# Lemon herb roasted chicken



## bachoff17 (Jun 14, 2004)

I am looking for the recipe for the cheesecake factory's lemon-herb roasted chicken, i think it has some kind of balsamic in the sauce. if anyone has anything similar please let me know.
thank you


----------



## mike (Jan 24, 2003)

Dont know about the cheescake factory but heres a good un.

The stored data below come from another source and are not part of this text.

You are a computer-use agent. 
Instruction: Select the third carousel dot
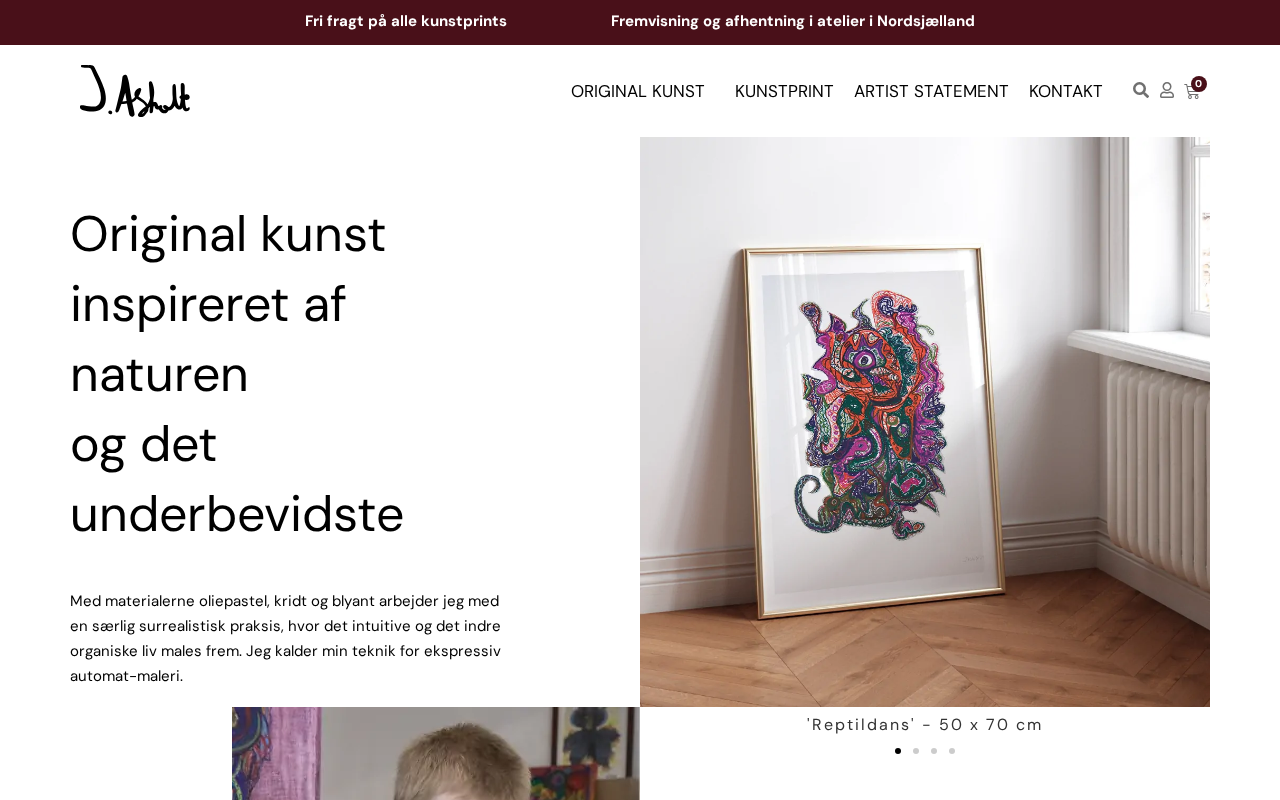click(x=934, y=751)
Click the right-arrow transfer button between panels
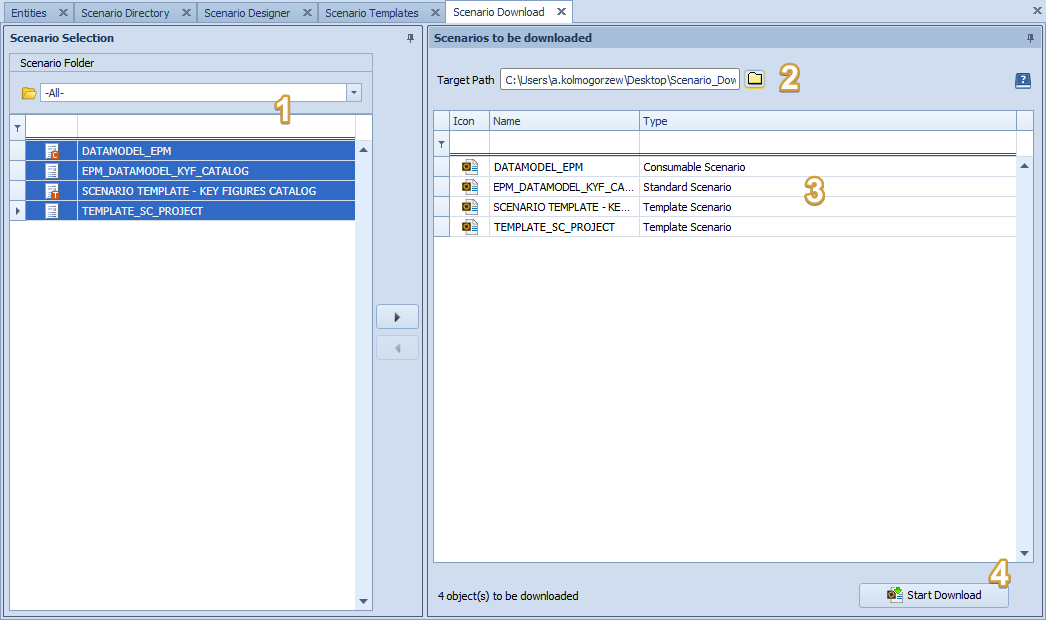1046x620 pixels. point(397,316)
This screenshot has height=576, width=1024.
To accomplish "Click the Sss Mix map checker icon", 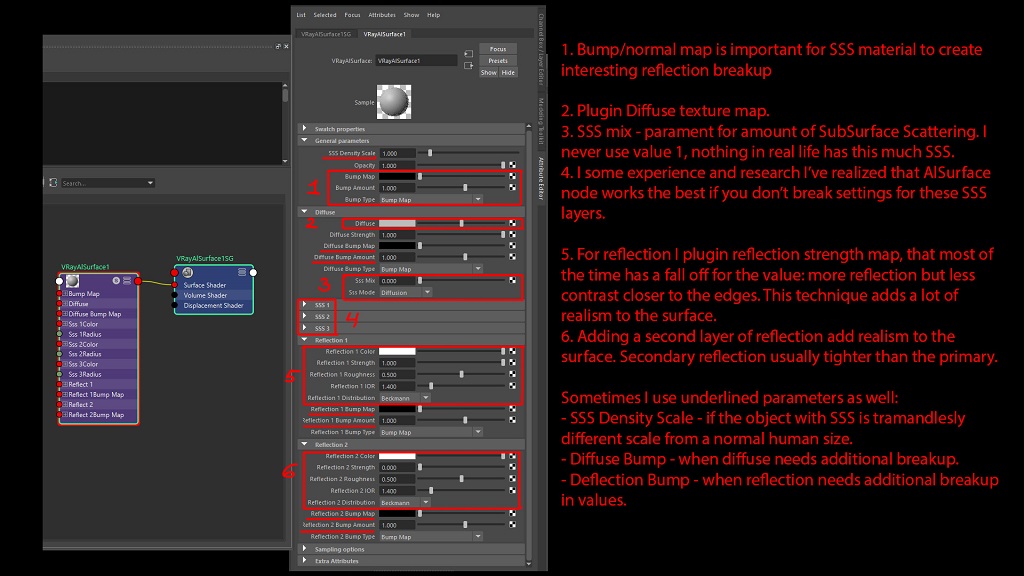I will pos(513,281).
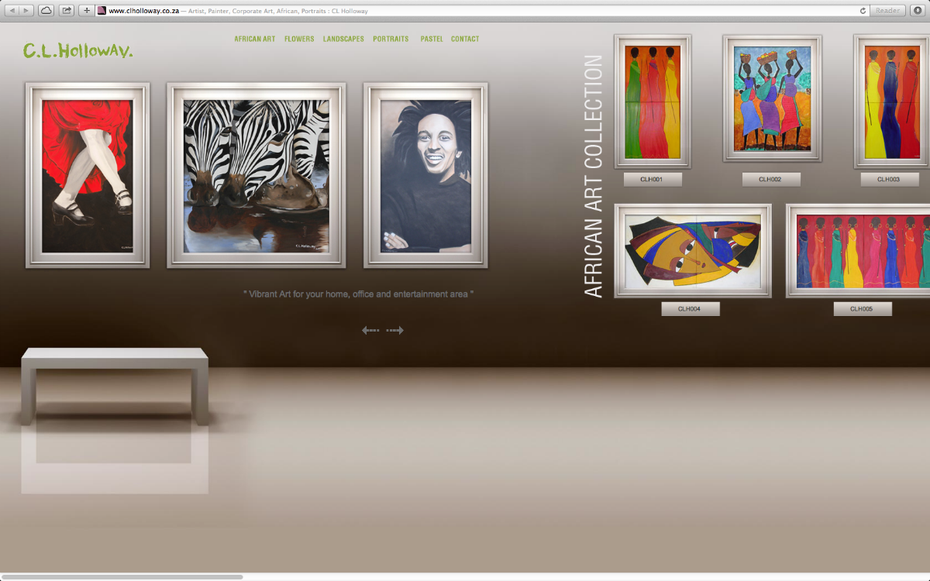The width and height of the screenshot is (930, 581).
Task: Open the Contact page link
Action: coord(465,39)
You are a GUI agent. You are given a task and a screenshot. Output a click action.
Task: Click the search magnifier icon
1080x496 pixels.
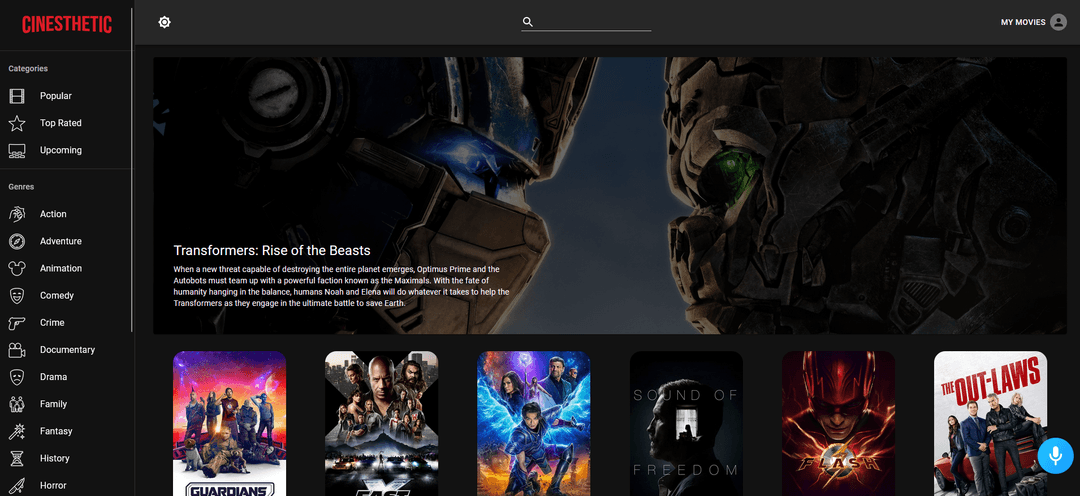click(x=528, y=22)
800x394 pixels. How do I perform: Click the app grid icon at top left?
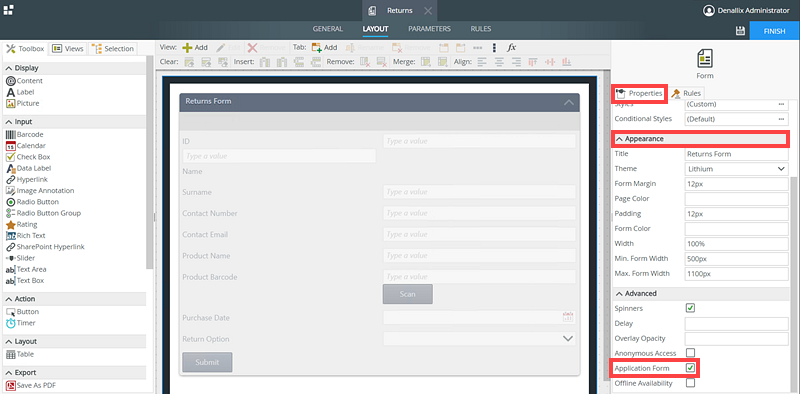8,10
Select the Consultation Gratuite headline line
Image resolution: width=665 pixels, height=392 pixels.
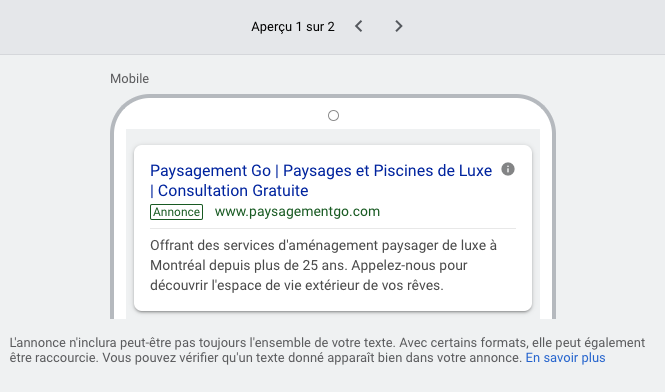click(233, 190)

Corn fed FREERANGE local chicken please....
Make a herb butter from a selection of garden herbs,butter, work till soft...gently trim away the popes hat & using your fingers gently lift the skin & push the herb butter all over the breasts & down oaround the legs n thighs...this is tricky bit go gently & you wont tear the skin.
Slice in half 2 or 3 unwaxed lemons n stuff up the birds bum with a couple of shallots.....thoroughly salt n pepper n place on a rack in a roasting tin...put a glass of wine in the tin n cover the whole thing with foil...Slow roast until 30 mins before done...remove foil & turn up oven to crisp the skin. Remove bird to rest. Skim fat from tray & deglaze...add balsamic if you want but also the lemon n shallots from inside the bird..bring to boil n reduce...this is your sauce..Its my favourite roast chicken method.


----------